Se torno indietro con la memoria sulla tavola dei miei ricordi troneggiano una lingua salmistrata con purè di mia madre, lo spezzatino di vitello alla fricassea e la torta di pere di nonna Giulia, dolce buono almeno quanto lo strudel di nonna Emma. Tanto Giulia era lombarda, quanto Emma trentina, quando il trentino era ancora il Sud Tirolo di lingua italiana. E così ecco i canederli, lo Smacafan, una strepitosa cotoletta alla milanese e, complici gli zii, soprattutto zia Elena, la polenta, rigorosamente gialla e compatta. Veniva cotta nei paioli di rame a Centa San Nicolò nell’albergo Tre Novembre, la locanda di famiglia. Gli ingredienti? Farina di mais, acqua, sale e tanto olio  di gomito. Era pronta quando si era formata una spessa crosta sulla pareti. Solo a quel punto la si versava su un tagliere in legno e si tagliava a fette con uno spago.

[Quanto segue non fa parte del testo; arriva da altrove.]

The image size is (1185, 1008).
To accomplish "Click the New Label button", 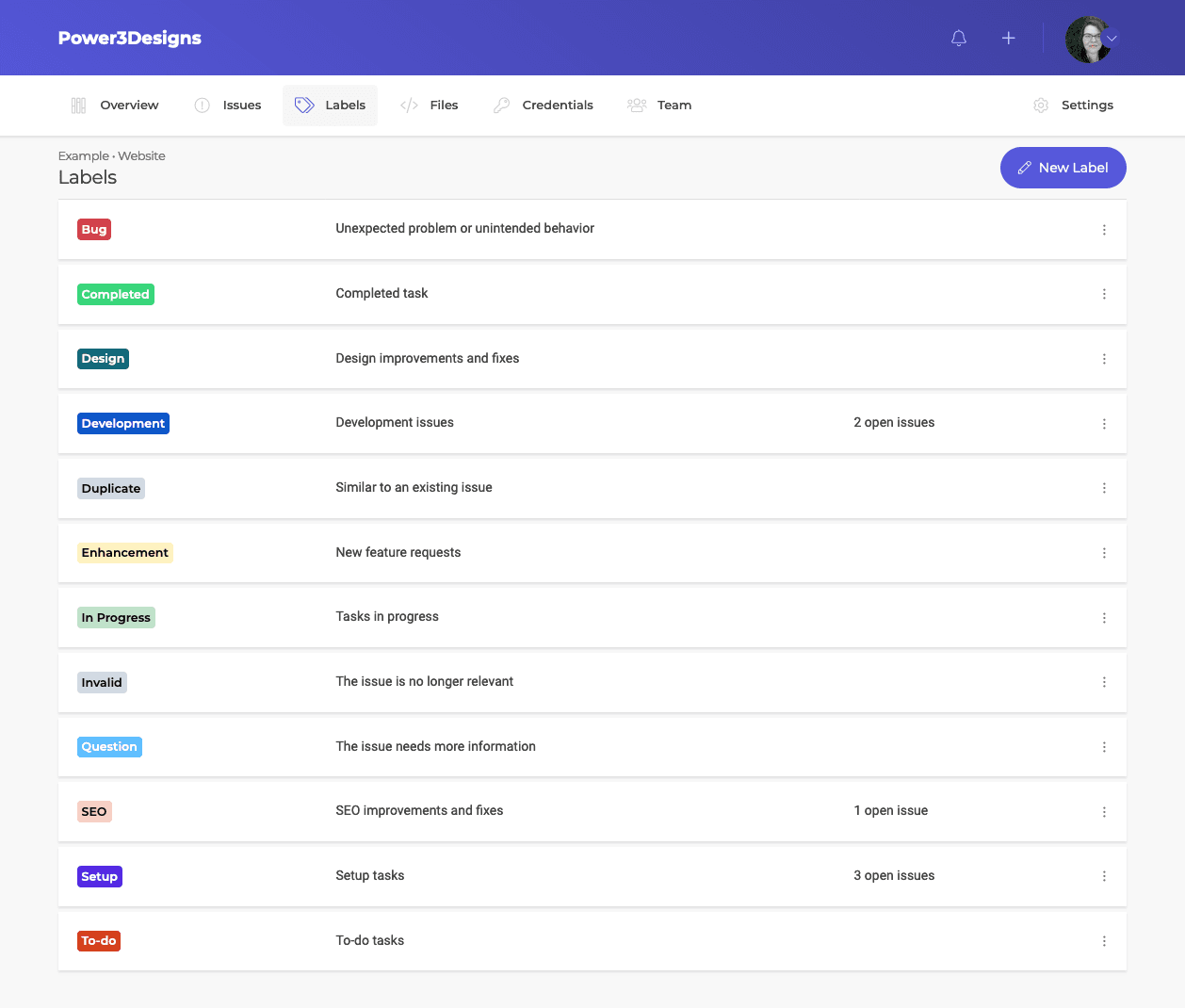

Per me che arrivavo da Milano era un profumo inebriante, da perderci la testa. La mangiavamo con il formaggio fresco sciolto nel burro, che là chiamavano formaggio di gomma, con il nostrano di malga stagionato, oppure accompagnata da salame o funghi.

Una cosa faceva imbestialire tutti i parenti trentini: non mi accontentavo di “pasticciare” la polenta con il companatico, ma andavo oltre. Facevo scarpetta col pane e ogni volta mi sentivo sgridare: “O si mangia il pane o si mangia la polenta! Mai tutti e due insieme!”.

Per chi aveva conosciuto due Guerre Mondiali il pane era così prezioso che non si poteva sprecare con un cibo povero e quotidiano come la polenta.

A Centa adesso riposa mio padre Rolly, l’albergo Tre Novembre è diventato una pizzeria e il caseificio di quando ero ragazzo ha chiuso da quarant’anni perché nessuno voleva più fare il casaro. Eh sì, i tempi cambiano. E Centa stessa non è più un comune ma ne hanno accorpati tre o quattro assieme.